**Selected extract**
※

From the Theater Vault Dept.: Given my reaction to some of the recent musicals that I’ve been sent to review – recent to me meaning post-1940s – I was surprised to warm to “Billy Elliot” as much as I did when it hit the area during its 2013 tour. Elton John’s jukebox-ish score notwithstanding.

                                                                                

IT’S OFTEN SURPRISING how easily sentiment can go to work on you. While I’m fairly immune to dead-mom sentiment and dad-realizes-what-a-shit-he’s been sentiment, “Billy Elliot: The Musical” got me with its coal-miners’ strike. It took place in England in 1984, giving the odious Margaret Thatcher the opportunity to begin dismantling workers’ hard-won rights throughout the nation. Most of the West Virginia side of my family are miners; I’ve been down the pit and I’ve learned firsthand about the struggles they continue to wage in order to pursue a dangerous job.

Drew Minard as "Billy Elliot"
My mother escaped via the Navy. Eleven-year-old Billy Elliot is offered a way out of a future in the mines through dance, with all of the attendant preconceptions that will color the attitudes of his father, brother and friends.

※

**Source excerpt**
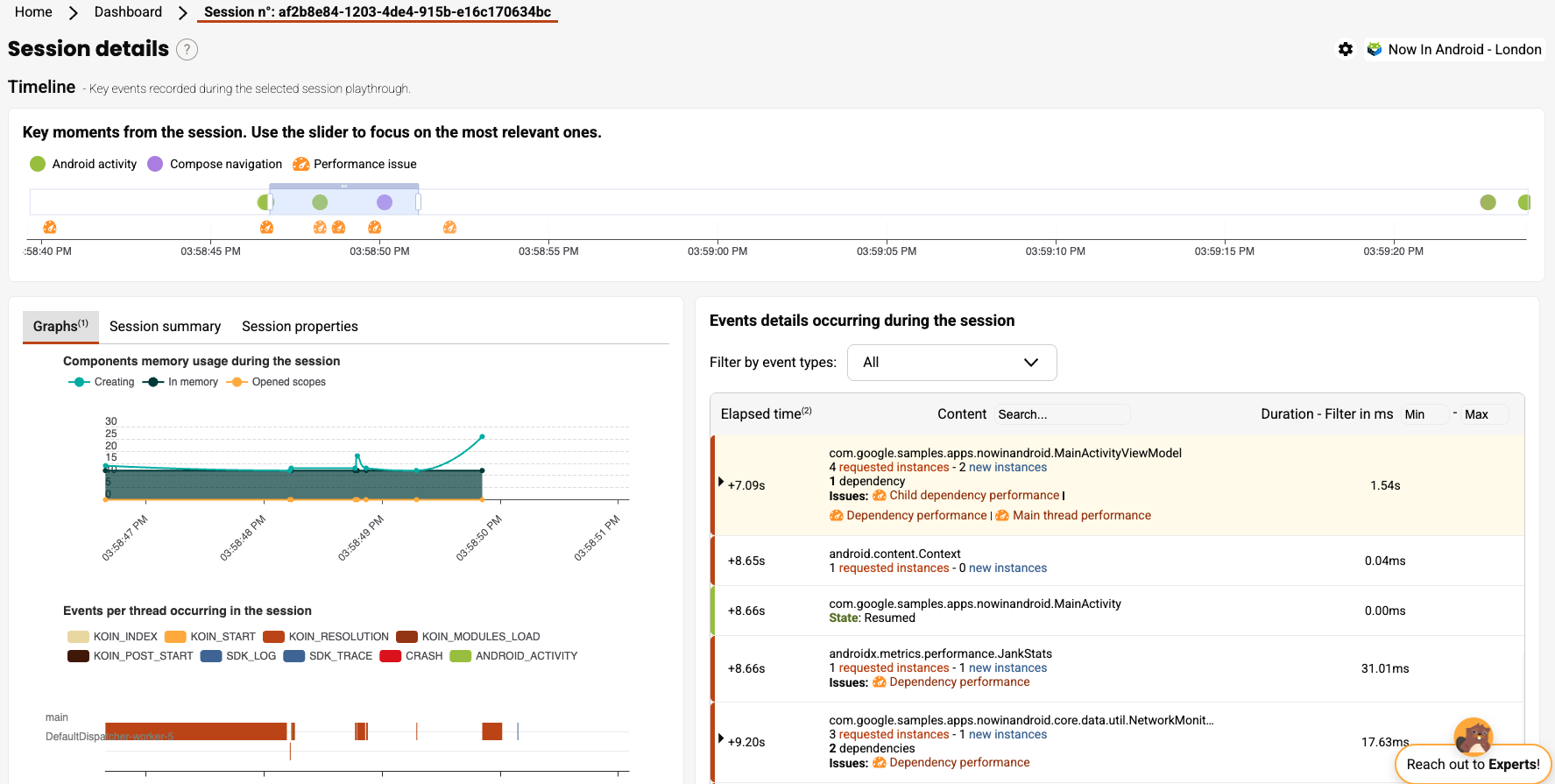Viewport: 1555px width, 784px height.
Task: Open the settings gear icon
Action: 1346,50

※

**Written exercise**
List every full name of a person or character that appears in the Billy Elliot review.

**Worked solution**
Billy Elliot, Elton John, Margaret Thatcher, Drew Minard